Fred White’s voiced cracked with emotion as he called the action.
"George Brett, from El Segundo, California, will face Tim Fortugno to take his first shot ... at 3,000. Twenty-one years ago, George Brett left his boyhood home in El Segundo to go to Billings, Montana and start his professional career."
Goosebumps ran up and down my arms.
"And now here he is, 35 miles from his boyhood home, one hit from 3,000. The pitch ... hot shot at the second baseman, past Oberkfell into right field. Brett’s aboard, let’s see how they score it. It was a shot that handcuffed the second baseman ... he got it! It’s a hit! Number 3,000. He almost took the glove off Oberkfell. And his teammates have him surrounded at first. George Brett has done it."
I didn’t need to see it on television. White, the legendary radio broadcaster for the Royals who passed away this year, transported me to California with his voice. That sort of intimacy is hard to get on television. [You can listen to him make the call on the 610 Sports Radio website; fast forward to the 34:07 mark of the broadcast.]
The best radio broadcasters have an unspoken agreement with listeners. They speak to us as if we were their best friend who is away on vacation and is just calling for details about the game back home.
White was one of those broadcasters – one of the best.
I shot both arms heavenward in celebration after Brett picked up his 3,000th hit and I replayed White’s call over and over in my mind as I drifted back off to sleep.
"George Brett, from El Segundo, California ..."
My uncle from Kansas City got me hooked on listening to Royals games when I was maybe 14 – which would have been around 1980, the first time the Royals went to the World Series. He and his wife would come to visit my family in Omaha once a year. Toward evening, he would grab a transistor radio and sneak out to my grandparent’s front porch to listen to the Royals. I always followed him.
He talked to the radio as if the Royals could hear him. Between those conversations, and in his mind they really were conversations, he explained the game to me. His passion was infectious and shortly after one of his visits, I went home and turned on the Royals game in my bedroom.
I was hooked.
Thirty plus years later, I’m a sportswriter, but my habits haven’t changed much. I attend more games and I watch more games on television, but I still have an affinity to listening to them on the radio. Yes, I know television is here to stay. And it’s a great medium for baseball. But it’s not radio.
One of the many reasons I love minor league baseball is, you have to listen to games on the radio when you can't be in attendance since games most aren’t televised.
MiLB.TV has its advantages, but so many of the clubs (at least in the Pacific Coast League) have such limited camera angles that you might as well listen to games on the radio and put your money back in your pocket. And the beautiful thing is, MiLB and the TuneIn Radio app have teamed up to offer free radio broadcasts of games online and on your smartphone. So you can listen to any minor league game you want to, no matter where you are.
A few months ago, I was traveling from St. Louis to Kansas City on I-70 and I dialed up the Omaha Storm Chasers game on my phone, plugged it into a wireless radio receiver and was able to listen over my car’s stereo system.

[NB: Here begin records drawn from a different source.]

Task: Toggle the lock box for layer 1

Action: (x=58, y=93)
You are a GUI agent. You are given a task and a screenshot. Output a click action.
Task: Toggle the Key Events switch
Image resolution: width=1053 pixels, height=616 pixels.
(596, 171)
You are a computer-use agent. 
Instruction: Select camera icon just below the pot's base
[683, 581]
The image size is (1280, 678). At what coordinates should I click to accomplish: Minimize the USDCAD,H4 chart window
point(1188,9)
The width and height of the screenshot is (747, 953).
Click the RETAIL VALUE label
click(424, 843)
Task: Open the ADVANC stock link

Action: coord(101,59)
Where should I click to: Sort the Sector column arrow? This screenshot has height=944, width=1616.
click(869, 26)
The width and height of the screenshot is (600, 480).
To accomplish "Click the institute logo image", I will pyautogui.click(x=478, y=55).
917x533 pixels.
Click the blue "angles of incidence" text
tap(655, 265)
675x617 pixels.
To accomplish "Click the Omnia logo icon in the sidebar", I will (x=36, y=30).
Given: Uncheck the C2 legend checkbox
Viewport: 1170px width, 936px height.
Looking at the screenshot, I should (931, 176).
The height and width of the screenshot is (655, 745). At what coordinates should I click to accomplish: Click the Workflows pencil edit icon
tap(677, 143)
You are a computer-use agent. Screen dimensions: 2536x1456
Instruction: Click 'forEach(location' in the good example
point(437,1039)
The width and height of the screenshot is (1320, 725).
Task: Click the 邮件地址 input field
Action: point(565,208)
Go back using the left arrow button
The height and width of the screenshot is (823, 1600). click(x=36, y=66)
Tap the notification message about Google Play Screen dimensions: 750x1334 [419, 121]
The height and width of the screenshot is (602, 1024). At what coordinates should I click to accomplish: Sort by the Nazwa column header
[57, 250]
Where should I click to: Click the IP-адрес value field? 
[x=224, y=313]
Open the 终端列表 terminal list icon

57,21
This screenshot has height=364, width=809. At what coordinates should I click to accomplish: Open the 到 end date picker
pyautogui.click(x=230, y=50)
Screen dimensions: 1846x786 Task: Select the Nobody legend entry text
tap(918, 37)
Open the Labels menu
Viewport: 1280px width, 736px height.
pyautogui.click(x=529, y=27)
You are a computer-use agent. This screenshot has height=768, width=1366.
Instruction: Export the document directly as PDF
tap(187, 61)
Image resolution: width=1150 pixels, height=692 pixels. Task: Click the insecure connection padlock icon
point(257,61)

How’s that for an old dog learning new tricks?
Omaha is finishing up an eight-game west coast road trip, and I have listened to portions of several of those games on the radio from the comfort of my living room, bringing back memories of that magical night in 1992.
If you haven’t listened to a game recently, slip away to your favorite quiet spot, flip on the radio, close your eyes and watch a game with your ears.